Don’t let the following words put you off: Juana Molina is an actress turned musician. Not in the same vein as Kylie, and certainly not Eddie Murphy’s “Party All the Time”; think more Scarlett Johansson and her quirky musical outing. But whereas SJ’s album could be filed under the ‘actually not that bad’ section, Juana Molina’s music shocked everyone by its quality and avant-garde production: think later Björk. Yet her ambient bedroom mixes remain warm sounding, luscious even, and ruefully manage to skip over the ‘that’s interesting’ which experimental music often elicits, to be gorgeous cross over music, soundtracking dinner parties in Buenos Aires and across the world. Juana Molina is one of the few Argentinian musical artists who are known outside the country, and Latin America, who don’t sing about horse racing, unrequited love and fighting on the corner of Callao and Corrientes to a 2×4 beat.

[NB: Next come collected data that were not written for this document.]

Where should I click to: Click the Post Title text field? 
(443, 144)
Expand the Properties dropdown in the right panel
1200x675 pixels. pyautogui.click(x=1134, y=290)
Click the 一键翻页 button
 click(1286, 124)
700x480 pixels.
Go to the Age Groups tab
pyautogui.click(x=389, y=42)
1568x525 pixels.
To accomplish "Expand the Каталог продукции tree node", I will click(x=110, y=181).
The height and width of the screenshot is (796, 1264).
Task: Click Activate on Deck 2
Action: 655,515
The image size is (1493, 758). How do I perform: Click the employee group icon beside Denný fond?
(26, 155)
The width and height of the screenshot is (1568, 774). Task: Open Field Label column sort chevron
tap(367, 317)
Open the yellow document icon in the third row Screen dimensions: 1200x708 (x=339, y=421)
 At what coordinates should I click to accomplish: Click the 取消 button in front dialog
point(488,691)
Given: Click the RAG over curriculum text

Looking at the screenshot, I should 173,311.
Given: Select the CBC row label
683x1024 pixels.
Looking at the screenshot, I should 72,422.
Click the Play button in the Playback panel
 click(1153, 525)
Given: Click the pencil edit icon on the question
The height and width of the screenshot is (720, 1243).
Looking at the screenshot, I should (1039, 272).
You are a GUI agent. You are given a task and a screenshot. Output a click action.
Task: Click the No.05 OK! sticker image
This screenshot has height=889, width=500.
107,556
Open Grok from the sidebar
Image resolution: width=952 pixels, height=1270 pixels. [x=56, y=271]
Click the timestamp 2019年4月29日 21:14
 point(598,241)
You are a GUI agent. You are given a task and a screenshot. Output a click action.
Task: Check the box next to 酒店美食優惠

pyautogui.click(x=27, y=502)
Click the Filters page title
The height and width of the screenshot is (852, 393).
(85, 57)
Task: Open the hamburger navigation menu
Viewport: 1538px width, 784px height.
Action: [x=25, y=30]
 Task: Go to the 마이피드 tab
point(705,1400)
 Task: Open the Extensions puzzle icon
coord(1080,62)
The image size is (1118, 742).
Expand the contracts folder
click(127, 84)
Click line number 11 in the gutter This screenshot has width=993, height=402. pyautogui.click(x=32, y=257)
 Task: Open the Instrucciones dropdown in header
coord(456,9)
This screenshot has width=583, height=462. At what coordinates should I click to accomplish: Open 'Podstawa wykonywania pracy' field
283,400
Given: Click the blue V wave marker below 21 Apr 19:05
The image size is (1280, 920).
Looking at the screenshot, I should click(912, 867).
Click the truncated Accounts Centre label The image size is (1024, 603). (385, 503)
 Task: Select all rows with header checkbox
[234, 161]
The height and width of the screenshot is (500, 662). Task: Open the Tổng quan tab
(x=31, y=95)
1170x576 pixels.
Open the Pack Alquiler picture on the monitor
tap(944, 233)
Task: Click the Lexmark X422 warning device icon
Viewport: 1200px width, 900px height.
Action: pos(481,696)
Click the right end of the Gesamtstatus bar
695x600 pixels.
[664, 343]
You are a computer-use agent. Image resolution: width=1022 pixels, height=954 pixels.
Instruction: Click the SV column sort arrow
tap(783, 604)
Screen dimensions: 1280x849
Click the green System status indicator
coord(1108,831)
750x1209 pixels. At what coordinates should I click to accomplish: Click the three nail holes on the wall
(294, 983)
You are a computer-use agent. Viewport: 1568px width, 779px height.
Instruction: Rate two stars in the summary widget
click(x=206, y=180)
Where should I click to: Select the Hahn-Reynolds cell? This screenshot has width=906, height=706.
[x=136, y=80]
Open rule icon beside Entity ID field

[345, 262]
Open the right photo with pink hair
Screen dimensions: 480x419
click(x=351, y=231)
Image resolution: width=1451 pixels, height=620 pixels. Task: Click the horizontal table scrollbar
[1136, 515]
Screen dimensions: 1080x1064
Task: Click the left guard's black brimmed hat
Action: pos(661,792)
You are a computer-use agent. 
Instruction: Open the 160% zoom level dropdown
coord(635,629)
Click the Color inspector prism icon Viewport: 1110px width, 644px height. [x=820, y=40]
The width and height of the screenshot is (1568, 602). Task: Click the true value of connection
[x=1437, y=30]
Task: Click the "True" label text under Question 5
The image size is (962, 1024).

The cover of Juana Molina’s Arte – Photo by Gabriel Pino
Molina’s rise to fame was helped when Matt Groening, creator of The Simpsons, chose her to play the English leftfield music festival All Tomorrow’s Parties. She is now signed to Domino Records, home to Arctic Monkeys, Franz Ferdinand and contemporary Anna Calvi. Juana also toured with Fiest – a perfect match.
Before you continue reading, go to www.juanamolina.com where you can listen to her music. Relax. Ahhh. OK, the story: She was born in Argentina in 1961, but fled with her family to Paris after the 1976 coup d’etat. Her father was a tango singer – what else? And her mother was an actress. It was in Paris that she developed her musical taste, which still informs her music today. The mesmeric, repetitive and lolling sounds often found in African music are recognisable. Listen to kora player Toumani Diabate or even Damon Albarn’s African foray Mali Music to hear the influence. Yet it is her roles as a comedy actress in Juana y sus hermanas and the satirical La Noticia Rebelde that she is still best known for in Argentina, despite her overseas success as a musician. And then in 1996, she surprised everyone by cancelling her show – one of the most popular on Argentinian TV – and returning to her musical roots with her exceptional album Rara. Rara, indeed – it used looping technology, but in a city that celebrates the underground music scene, she found instant success. The mainstream critics, on the other hand, were not so happy. But then David Byrne and Pitchfork praised it, and that’s pretty much all any musician wants to hear. Since 1996, she has had five highly-acclaimed albums. Tres Cosas, her third album, was voted by the New York Times to be one of the ten best albums of 2004.
Juana Molina in concert – Photo by Conor Lawless
Her most recent release is the 2008 album Un Dia – although a new one appears to be in the pipeline. Un Dia (as you will have realised by now, if you were listening along), often forgoes lyrical content (as Björk did for her album Medulla), and instead creates a sparse but melodic soundscape.